Ich bin 27 Jahre alt, sportlich, BMI 22 und plane im November eine 15 tägige Reise von Kathmandu zum Mount Everest Base Camp. Im Reiseprogramm sind mehrere Tage zur Akklimatisierung vorgesehen (bei 3400 und nochmal bei 4400 m) und es ist ab 3400m kein Aufstieg größer 500m pro Tag geplant. Bei mir liegt ein Z.n. Sinusvenenthrombose 07/2011 ohne Residuen bei a. e. unter oraler Antikonzeption erworbenen Protein-S-Mangel vor. Ein klinisch relevanter, hereditärer Protein S‑Mangel wurde ausgeschlossen.
Ich weise jedoch einen heterozygoten Polymorphismus Pro626Pro im Protein S‑Gen auf, welcher mit einem niedrigen Protein-S-Spiegel jedoch nicht mit einem erhöhten Thromboembolierisiko assoziiert ist. Zusätzlich besteht bei mir der V.a. ein „sticky-platelet-Syndrom“ mit sowohl nach Induktion mit 0,5mol Epinephrin als auch 1 mol ADP deutlich gesteigerter Thrombozytenaggregation.
Ich nehme weder ASS dauerhaft noch führe ich eine prophylaktische Antikoagulation (mit Ausnahme von langen Flugreisen) durch.
Sollte ich Ihrer Meinung nach für die Reise eine Thromboseprophylaxe durchführen oder würden Sie aufgrund der Vorgeschichte gänzlich von der Reise abraten?
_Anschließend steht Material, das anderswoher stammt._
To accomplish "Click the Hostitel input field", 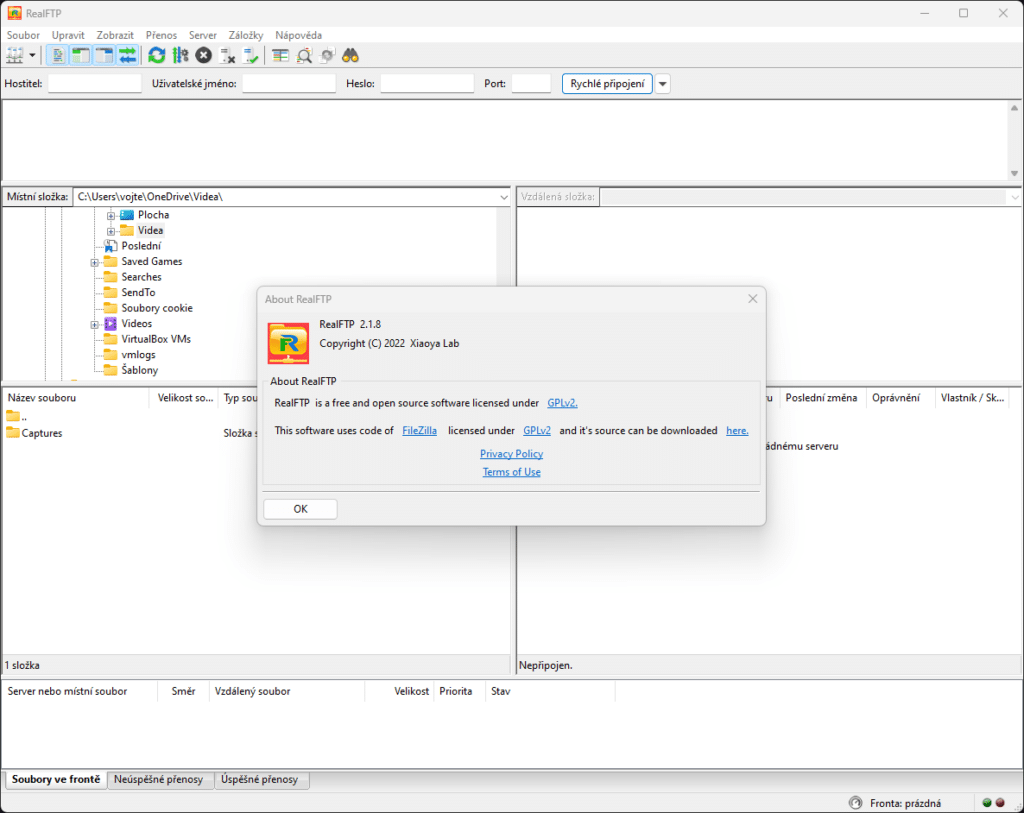I will pyautogui.click(x=95, y=84).
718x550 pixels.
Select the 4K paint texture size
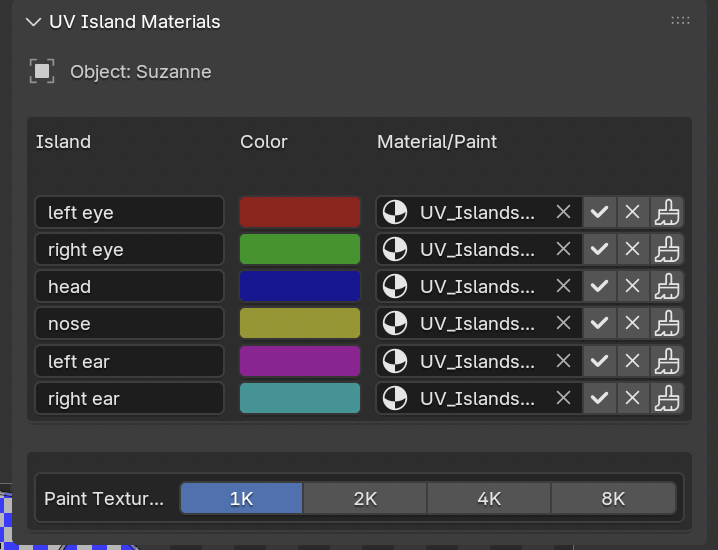[489, 499]
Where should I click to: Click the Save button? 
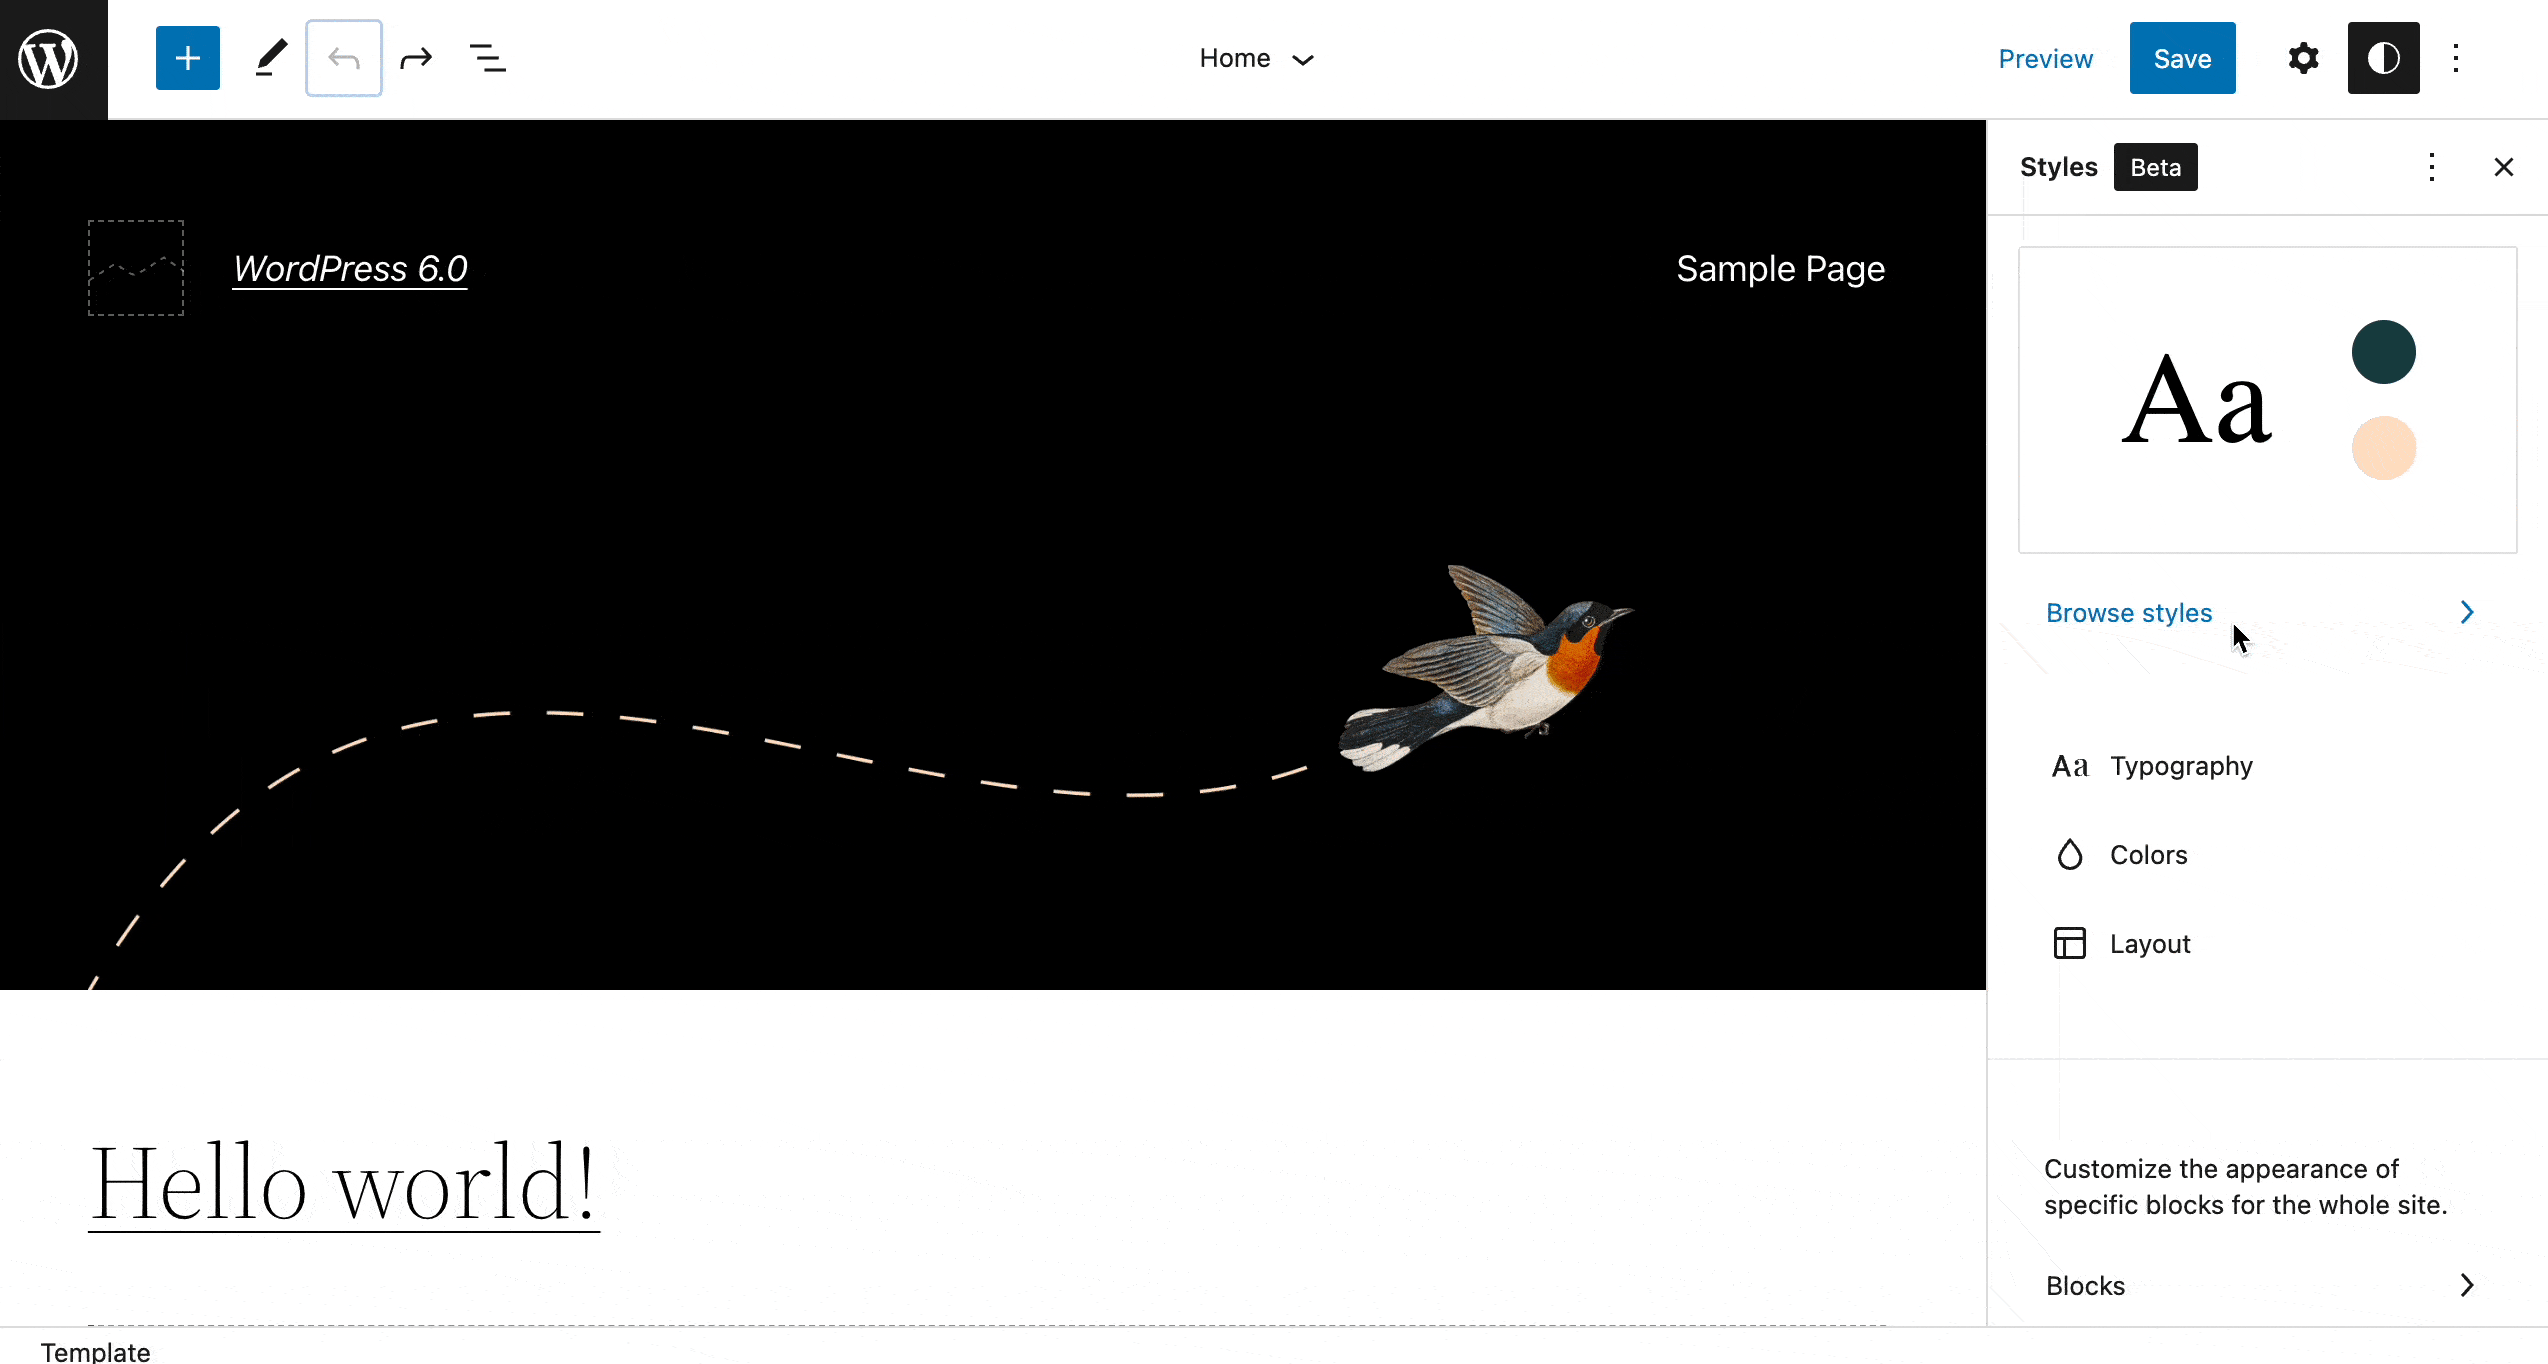2182,57
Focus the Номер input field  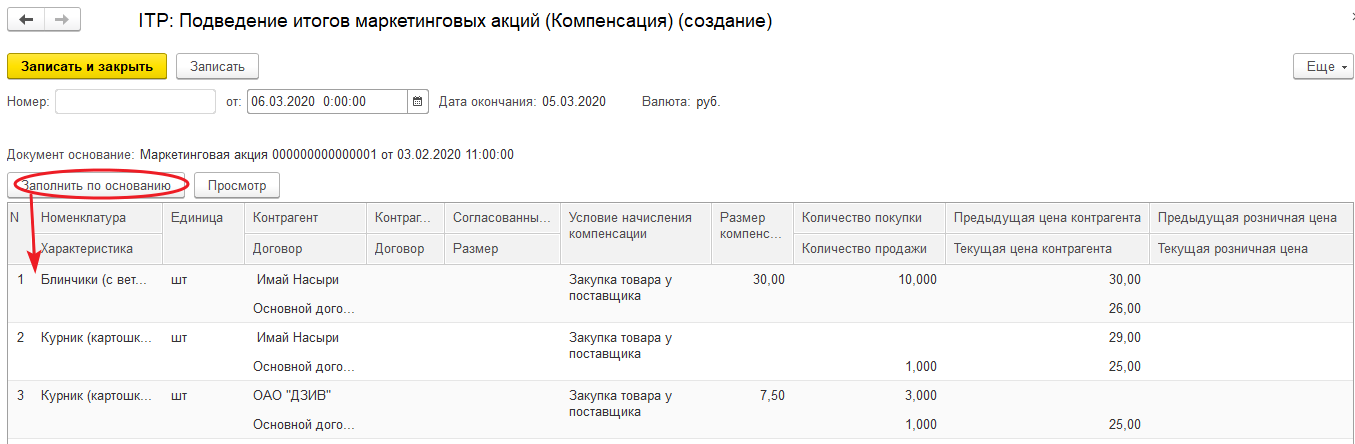point(135,102)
Antwort von Hoehenmedizin.org
Da haben Sie also zweimal “hier” gerufen, als es um die Verteilung von Blutgerinnungsproblemen ging. Nun, das ist nicht so selten, wie Sie vielleicht wissen, denn das Sticky-platelet-Syndrom ist häufig mit anderen Thrombophilien assoziiert, was darauf hinweist, dass die Vererbung ganzer Gengruppen manchmal zusammenhängt – entweder weil die Genloci so eng beieinander liegen oder weil Sie sich gegenseitig bedingen. Jedenfalls ist es nicht unwahrscheinlich, dass die Sinusvenenthrombose vor 7 Jahren nicht durch Ihren erworbenen Protein-S-Mangel sondern eben durch die hyperreagiblen Blutplättchen bedingt war.
Patienten mit einem Sticky-platelet-Syndrom können trotz Antikoagulation mit Vitamin-K-Antagonisten eine Thrombose entwickeln und es erscheint daher wenig sinnvoll, Sie ohne 100mg Aspirin/Tag zu belassen. Zumindest dies sollten Sie sich vor eine Reise in die Hochlandregion verschreiben lassen und für die Dauer des dortigen Aufenthaltes konsequent einnehmen. Wenn Ihr Protein-S-Mangel nicht nur erworben gewesen wäre, dann würde ich Ihnen tatsächlich von der Reise abraten.